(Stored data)
▬▬▬

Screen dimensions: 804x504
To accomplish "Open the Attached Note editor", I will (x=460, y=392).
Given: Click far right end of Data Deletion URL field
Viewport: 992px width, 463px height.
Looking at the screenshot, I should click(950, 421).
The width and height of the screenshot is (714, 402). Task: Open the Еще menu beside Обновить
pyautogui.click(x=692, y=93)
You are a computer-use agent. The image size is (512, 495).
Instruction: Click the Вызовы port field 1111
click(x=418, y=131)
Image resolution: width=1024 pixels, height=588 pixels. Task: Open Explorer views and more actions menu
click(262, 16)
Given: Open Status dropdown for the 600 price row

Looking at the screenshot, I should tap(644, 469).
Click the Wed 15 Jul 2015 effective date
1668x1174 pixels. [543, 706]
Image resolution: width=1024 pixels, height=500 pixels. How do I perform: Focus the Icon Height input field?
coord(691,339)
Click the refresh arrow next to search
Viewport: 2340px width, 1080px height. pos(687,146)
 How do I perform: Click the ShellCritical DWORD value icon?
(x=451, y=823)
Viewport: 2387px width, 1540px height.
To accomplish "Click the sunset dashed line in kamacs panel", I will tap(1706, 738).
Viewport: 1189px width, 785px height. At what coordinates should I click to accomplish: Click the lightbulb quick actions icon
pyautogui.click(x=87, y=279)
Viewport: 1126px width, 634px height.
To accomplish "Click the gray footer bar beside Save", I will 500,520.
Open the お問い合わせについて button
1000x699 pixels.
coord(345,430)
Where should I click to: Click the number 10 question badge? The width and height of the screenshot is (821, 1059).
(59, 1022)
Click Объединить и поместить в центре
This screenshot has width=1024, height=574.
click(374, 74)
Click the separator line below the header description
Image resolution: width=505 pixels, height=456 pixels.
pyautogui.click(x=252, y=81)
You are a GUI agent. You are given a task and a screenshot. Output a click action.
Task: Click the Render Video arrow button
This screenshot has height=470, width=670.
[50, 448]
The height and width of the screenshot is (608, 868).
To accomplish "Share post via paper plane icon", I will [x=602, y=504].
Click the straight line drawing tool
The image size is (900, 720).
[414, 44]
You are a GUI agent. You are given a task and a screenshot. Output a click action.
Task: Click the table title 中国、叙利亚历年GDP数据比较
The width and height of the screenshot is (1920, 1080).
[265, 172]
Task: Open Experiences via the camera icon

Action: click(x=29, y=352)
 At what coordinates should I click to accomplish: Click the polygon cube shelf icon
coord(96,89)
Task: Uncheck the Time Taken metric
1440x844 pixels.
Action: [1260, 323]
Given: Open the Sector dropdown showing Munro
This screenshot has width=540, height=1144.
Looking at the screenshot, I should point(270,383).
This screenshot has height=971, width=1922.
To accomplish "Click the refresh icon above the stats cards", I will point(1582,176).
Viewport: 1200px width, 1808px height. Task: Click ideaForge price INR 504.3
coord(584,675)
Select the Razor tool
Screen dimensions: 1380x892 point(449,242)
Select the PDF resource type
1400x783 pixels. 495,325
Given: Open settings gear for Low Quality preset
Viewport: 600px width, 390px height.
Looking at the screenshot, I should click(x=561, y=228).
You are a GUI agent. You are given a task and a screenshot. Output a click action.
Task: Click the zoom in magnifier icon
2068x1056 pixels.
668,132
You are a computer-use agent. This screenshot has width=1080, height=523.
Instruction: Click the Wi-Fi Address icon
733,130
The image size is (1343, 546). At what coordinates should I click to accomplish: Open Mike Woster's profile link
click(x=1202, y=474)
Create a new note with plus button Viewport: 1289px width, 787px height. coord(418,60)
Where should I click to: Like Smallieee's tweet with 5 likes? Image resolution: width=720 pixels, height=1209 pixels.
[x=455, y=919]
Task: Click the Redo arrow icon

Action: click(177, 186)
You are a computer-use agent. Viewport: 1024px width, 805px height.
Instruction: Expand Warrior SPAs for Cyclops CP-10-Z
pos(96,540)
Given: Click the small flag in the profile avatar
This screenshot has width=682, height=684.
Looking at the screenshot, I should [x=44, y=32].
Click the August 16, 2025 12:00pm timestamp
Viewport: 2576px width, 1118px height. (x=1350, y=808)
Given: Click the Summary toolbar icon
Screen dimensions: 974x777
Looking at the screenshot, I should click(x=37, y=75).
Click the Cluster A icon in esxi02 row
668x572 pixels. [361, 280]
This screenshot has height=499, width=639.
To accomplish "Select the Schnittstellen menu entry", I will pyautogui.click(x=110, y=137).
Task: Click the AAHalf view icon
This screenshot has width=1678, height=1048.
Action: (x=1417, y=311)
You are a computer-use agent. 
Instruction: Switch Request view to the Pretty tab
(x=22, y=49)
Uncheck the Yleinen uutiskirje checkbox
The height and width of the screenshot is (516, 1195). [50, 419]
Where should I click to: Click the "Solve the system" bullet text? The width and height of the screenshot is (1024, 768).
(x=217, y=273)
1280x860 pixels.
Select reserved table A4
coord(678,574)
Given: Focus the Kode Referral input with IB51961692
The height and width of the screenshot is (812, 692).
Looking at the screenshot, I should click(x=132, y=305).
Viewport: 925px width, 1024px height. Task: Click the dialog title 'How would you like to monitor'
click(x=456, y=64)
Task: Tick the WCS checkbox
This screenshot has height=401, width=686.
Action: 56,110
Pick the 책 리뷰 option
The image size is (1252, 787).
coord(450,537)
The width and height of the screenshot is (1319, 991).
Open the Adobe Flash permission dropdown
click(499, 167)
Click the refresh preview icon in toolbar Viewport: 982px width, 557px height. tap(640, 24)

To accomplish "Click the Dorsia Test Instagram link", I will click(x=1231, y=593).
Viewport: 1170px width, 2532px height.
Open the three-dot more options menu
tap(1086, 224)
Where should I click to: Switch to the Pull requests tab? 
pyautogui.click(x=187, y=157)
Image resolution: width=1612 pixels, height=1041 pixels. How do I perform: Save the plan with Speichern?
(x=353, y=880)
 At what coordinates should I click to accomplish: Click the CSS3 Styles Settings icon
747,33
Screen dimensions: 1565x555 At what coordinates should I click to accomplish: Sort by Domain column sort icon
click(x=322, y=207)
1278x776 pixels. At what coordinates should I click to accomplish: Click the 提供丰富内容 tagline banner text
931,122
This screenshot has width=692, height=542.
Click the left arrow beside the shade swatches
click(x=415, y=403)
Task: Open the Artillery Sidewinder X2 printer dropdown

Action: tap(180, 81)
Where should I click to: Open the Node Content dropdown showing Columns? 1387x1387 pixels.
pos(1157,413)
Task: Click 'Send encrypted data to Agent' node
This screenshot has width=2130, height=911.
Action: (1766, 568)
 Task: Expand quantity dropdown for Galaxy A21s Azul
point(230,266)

▬▬▬

__WHAT IS NEEDED__. Each record must be restated word for word, including the last line.

__WRITTEN RESPONSE__.
Screen dimensions: 804x504
To accomplish "Open the Attached Note editor", I will (x=460, y=392).
Given: Click far right end of Data Deletion URL field
Viewport: 992px width, 463px height.
Looking at the screenshot, I should click(950, 421).
The width and height of the screenshot is (714, 402). Task: Open the Еще menu beside Обновить
pyautogui.click(x=692, y=93)
You are a computer-use agent. The image size is (512, 495).
Instruction: Click the Вызовы port field 1111
click(x=418, y=131)
Image resolution: width=1024 pixels, height=588 pixels. Task: Open Explorer views and more actions menu
click(262, 16)
Given: Open Status dropdown for the 600 price row

Looking at the screenshot, I should tap(644, 469).
Click the Wed 15 Jul 2015 effective date
1668x1174 pixels. [543, 706]
Image resolution: width=1024 pixels, height=500 pixels. How do I perform: Focus the Icon Height input field?
coord(691,339)
Click the refresh arrow next to search
Viewport: 2340px width, 1080px height. pos(687,146)
 How do I perform: Click the ShellCritical DWORD value icon?
(x=451, y=823)
Viewport: 2387px width, 1540px height.
To accomplish "Click the sunset dashed line in kamacs panel", I will tap(1706, 738).
Viewport: 1189px width, 785px height. At what coordinates should I click to accomplish: Click the lightbulb quick actions icon
pyautogui.click(x=87, y=279)
Viewport: 1126px width, 634px height.
To accomplish "Click the gray footer bar beside Save", I will 500,520.
Open the お問い合わせについて button
1000x699 pixels.
coord(345,430)
Where should I click to: Click the number 10 question badge? The width and height of the screenshot is (821, 1059).
(59, 1022)
Click Объединить и поместить в центре
This screenshot has width=1024, height=574.
click(374, 74)
Click the separator line below the header description
Image resolution: width=505 pixels, height=456 pixels.
pyautogui.click(x=252, y=81)
You are a GUI agent. You are given a task and a screenshot. Output a click action.
Task: Click the Render Video arrow button
This screenshot has height=470, width=670.
[50, 448]
The height and width of the screenshot is (608, 868).
To accomplish "Share post via paper plane icon", I will [x=602, y=504].
Click the straight line drawing tool
The image size is (900, 720).
[414, 44]
You are a GUI agent. You are given a task and a screenshot. Output a click action.
Task: Click the table title 中国、叙利亚历年GDP数据比较
The width and height of the screenshot is (1920, 1080).
[265, 172]
Task: Open Experiences via the camera icon

Action: click(x=29, y=352)
 At what coordinates should I click to accomplish: Click the polygon cube shelf icon
coord(96,89)
Task: Uncheck the Time Taken metric
1440x844 pixels.
Action: [1260, 323]
Given: Open the Sector dropdown showing Munro
This screenshot has width=540, height=1144.
Looking at the screenshot, I should point(270,383).
This screenshot has height=971, width=1922.
To accomplish "Click the refresh icon above the stats cards", I will point(1582,176).
Viewport: 1200px width, 1808px height. Task: Click ideaForge price INR 504.3
coord(584,675)
Select the Razor tool
Screen dimensions: 1380x892 point(449,242)
Select the PDF resource type
1400x783 pixels. 495,325
Given: Open settings gear for Low Quality preset
Viewport: 600px width, 390px height.
Looking at the screenshot, I should click(x=561, y=228).
You are a GUI agent. You are given a task and a screenshot. Output a click action.
Task: Click the zoom in magnifier icon
2068x1056 pixels.
668,132
You are a computer-use agent. This screenshot has width=1080, height=523.
Instruction: Click the Wi-Fi Address icon
733,130
The image size is (1343, 546). At what coordinates should I click to accomplish: Open Mike Woster's profile link
click(x=1202, y=474)
Create a new note with plus button Viewport: 1289px width, 787px height. coord(418,60)
Where should I click to: Like Smallieee's tweet with 5 likes? Image resolution: width=720 pixels, height=1209 pixels.
[x=455, y=919]
Task: Click the Redo arrow icon

Action: click(177, 186)
You are a computer-use agent. Viewport: 1024px width, 805px height.
Instruction: Expand Warrior SPAs for Cyclops CP-10-Z
pos(96,540)
Given: Click the small flag in the profile avatar
This screenshot has width=682, height=684.
Looking at the screenshot, I should [x=44, y=32].
Click the August 16, 2025 12:00pm timestamp
Viewport: 2576px width, 1118px height. (x=1350, y=808)
Given: Click the Summary toolbar icon
Screen dimensions: 974x777
Looking at the screenshot, I should click(x=37, y=75).
Click the Cluster A icon in esxi02 row
668x572 pixels. [361, 280]
This screenshot has height=499, width=639.
To accomplish "Select the Schnittstellen menu entry", I will pyautogui.click(x=110, y=137).
Task: Click the AAHalf view icon
This screenshot has width=1678, height=1048.
Action: (x=1417, y=311)
You are a computer-use agent. 
Instruction: Switch Request view to the Pretty tab
(x=22, y=49)
Uncheck the Yleinen uutiskirje checkbox
The height and width of the screenshot is (516, 1195). [50, 419]
Where should I click to: Click the "Solve the system" bullet text? The width and height of the screenshot is (1024, 768).
(x=217, y=273)
1280x860 pixels.
Select reserved table A4
coord(678,574)
Given: Focus the Kode Referral input with IB51961692
The height and width of the screenshot is (812, 692).
Looking at the screenshot, I should click(x=132, y=305).
Viewport: 925px width, 1024px height. Task: Click the dialog title 'How would you like to monitor'
click(x=456, y=64)
Task: Tick the WCS checkbox
This screenshot has height=401, width=686.
Action: 56,110
Pick the 책 리뷰 option
The image size is (1252, 787).
coord(450,537)
The width and height of the screenshot is (1319, 991).
Open the Adobe Flash permission dropdown
click(499, 167)
Click the refresh preview icon in toolbar Viewport: 982px width, 557px height. tap(640, 24)

To accomplish "Click the Dorsia Test Instagram link", I will click(x=1231, y=593).
Viewport: 1170px width, 2532px height.
Open the three-dot more options menu
tap(1086, 224)
Where should I click to: Switch to the Pull requests tab? 
pyautogui.click(x=187, y=157)
Image resolution: width=1612 pixels, height=1041 pixels. How do I perform: Save the plan with Speichern?
(x=353, y=880)
 At what coordinates should I click to accomplish: Click the CSS3 Styles Settings icon
747,33
Screen dimensions: 1565x555 At what coordinates should I click to accomplish: Sort by Domain column sort icon
click(x=322, y=207)
1278x776 pixels. At what coordinates should I click to accomplish: Click the 提供丰富内容 tagline banner text
931,122
This screenshot has width=692, height=542.
Click the left arrow beside the shade swatches
click(x=415, y=403)
Task: Open the Artillery Sidewinder X2 printer dropdown

Action: tap(180, 81)
Where should I click to: Open the Node Content dropdown showing Columns? 1387x1387 pixels.
pos(1157,413)
Task: Click 'Send encrypted data to Agent' node
This screenshot has width=2130, height=911.
Action: (1766, 568)
 Task: Expand quantity dropdown for Galaxy A21s Azul
point(230,266)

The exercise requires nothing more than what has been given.